__Work to complete__
Restate the last part of the records below word for word, beginning at the line with "The height and" and ending at the final line.

▬▬▬

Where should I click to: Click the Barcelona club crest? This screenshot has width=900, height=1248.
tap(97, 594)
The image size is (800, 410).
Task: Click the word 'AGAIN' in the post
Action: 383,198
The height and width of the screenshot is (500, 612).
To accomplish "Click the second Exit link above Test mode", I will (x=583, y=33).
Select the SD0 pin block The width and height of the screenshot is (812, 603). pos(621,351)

▬▬▬

__Result__
The height and width of the screenshot is (500, 612).
To accomplish "Click the second Exit link above Test mode", I will (x=583, y=33).
Select the SD0 pin block The width and height of the screenshot is (812, 603). pos(621,351)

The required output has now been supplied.